# What is being asked
Make a tally of the lines in the records that include the string "list", and give only that number.

# Extracted data

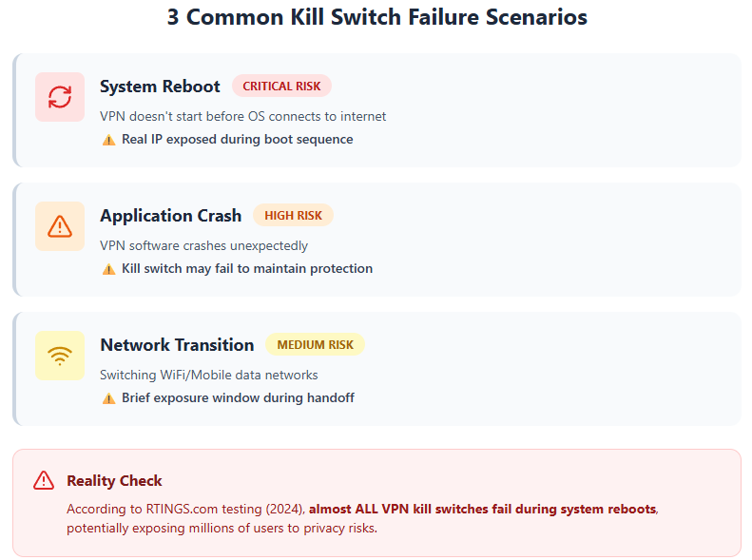
Task: Click warning emoji beside Brief exposure window
Action: pyautogui.click(x=108, y=398)
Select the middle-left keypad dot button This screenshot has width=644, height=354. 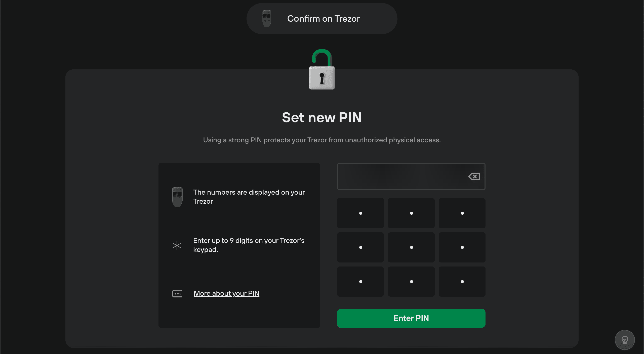click(x=360, y=247)
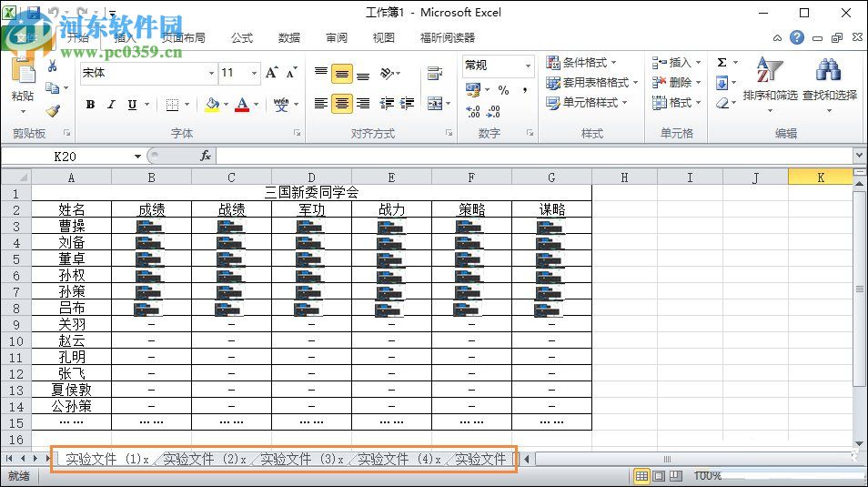
Task: Toggle italic formatting
Action: click(x=111, y=105)
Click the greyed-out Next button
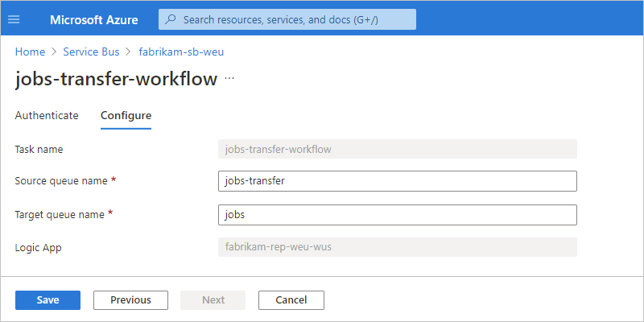The height and width of the screenshot is (322, 644). [213, 300]
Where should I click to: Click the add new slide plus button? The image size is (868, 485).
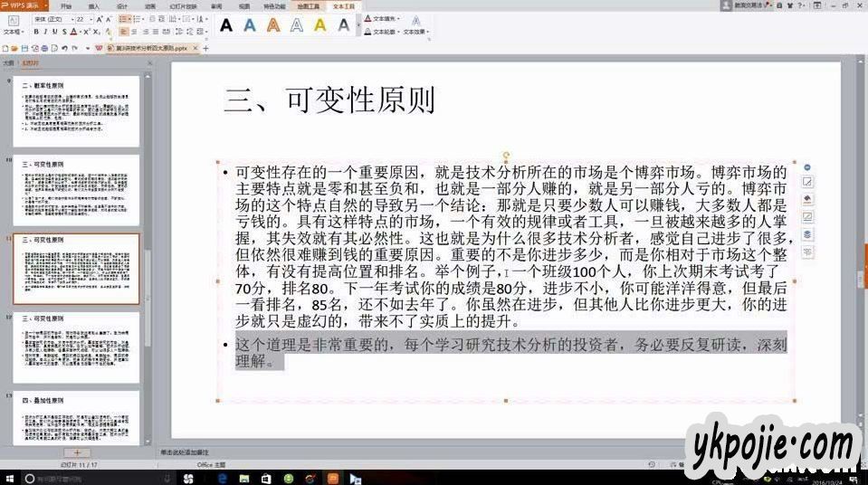tap(77, 452)
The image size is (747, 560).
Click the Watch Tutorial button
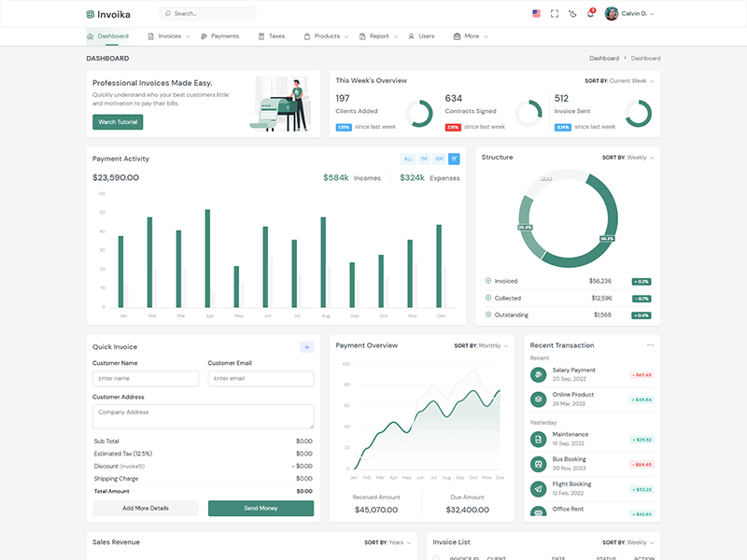coord(118,122)
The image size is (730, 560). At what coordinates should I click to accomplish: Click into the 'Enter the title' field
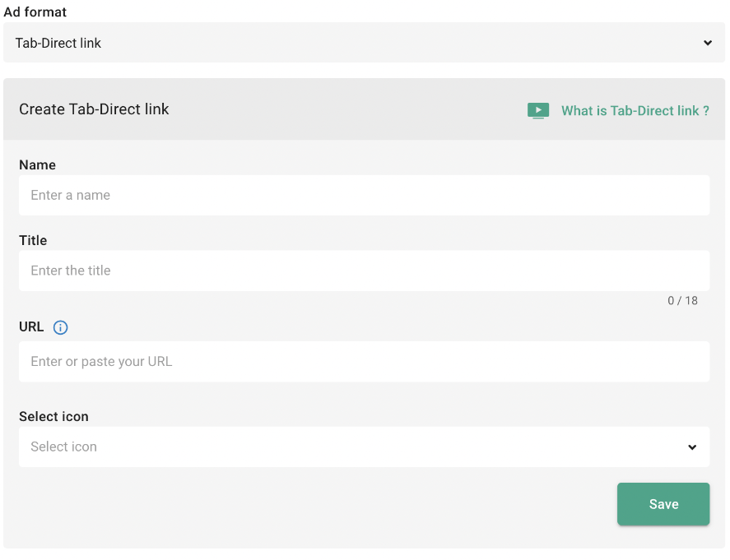point(364,271)
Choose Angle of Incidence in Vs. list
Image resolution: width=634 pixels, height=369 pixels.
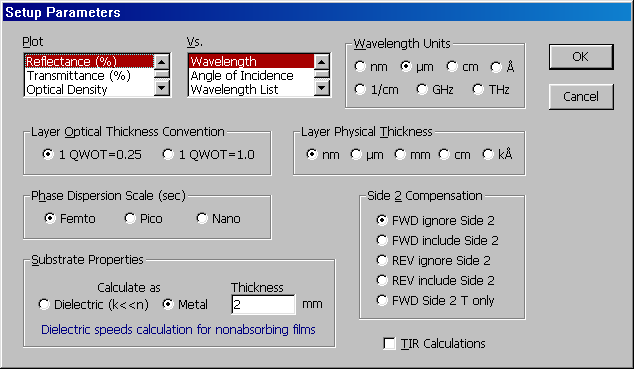tap(251, 76)

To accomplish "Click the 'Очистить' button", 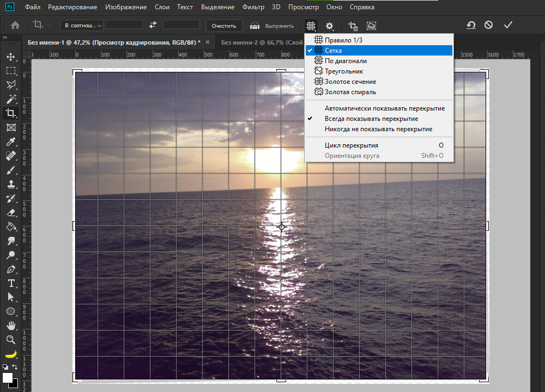I will pos(224,26).
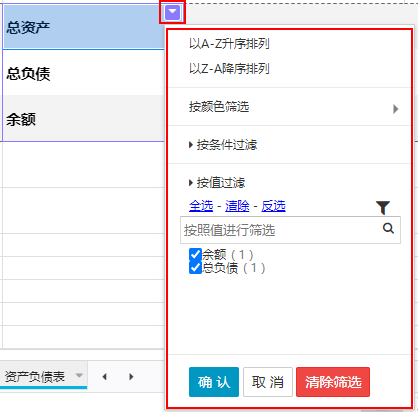Click the black funnel filter icon
Screen dimensions: 418x412
(x=383, y=207)
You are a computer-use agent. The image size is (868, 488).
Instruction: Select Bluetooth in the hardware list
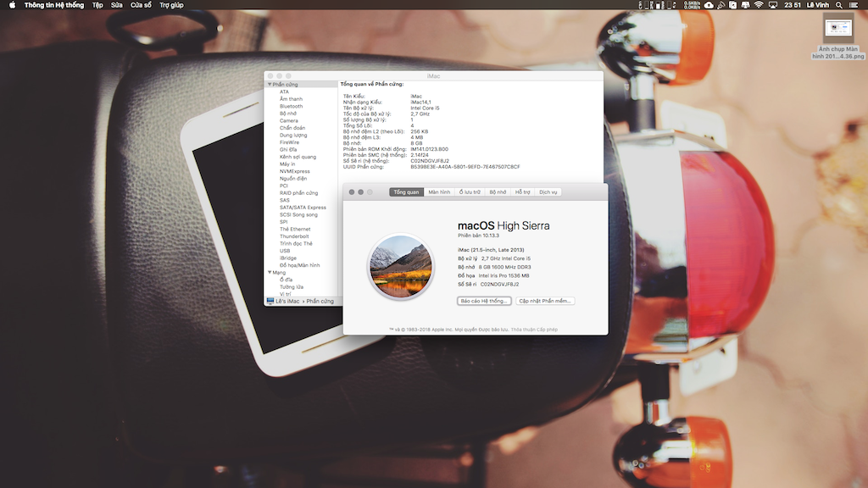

# Exercise answer
2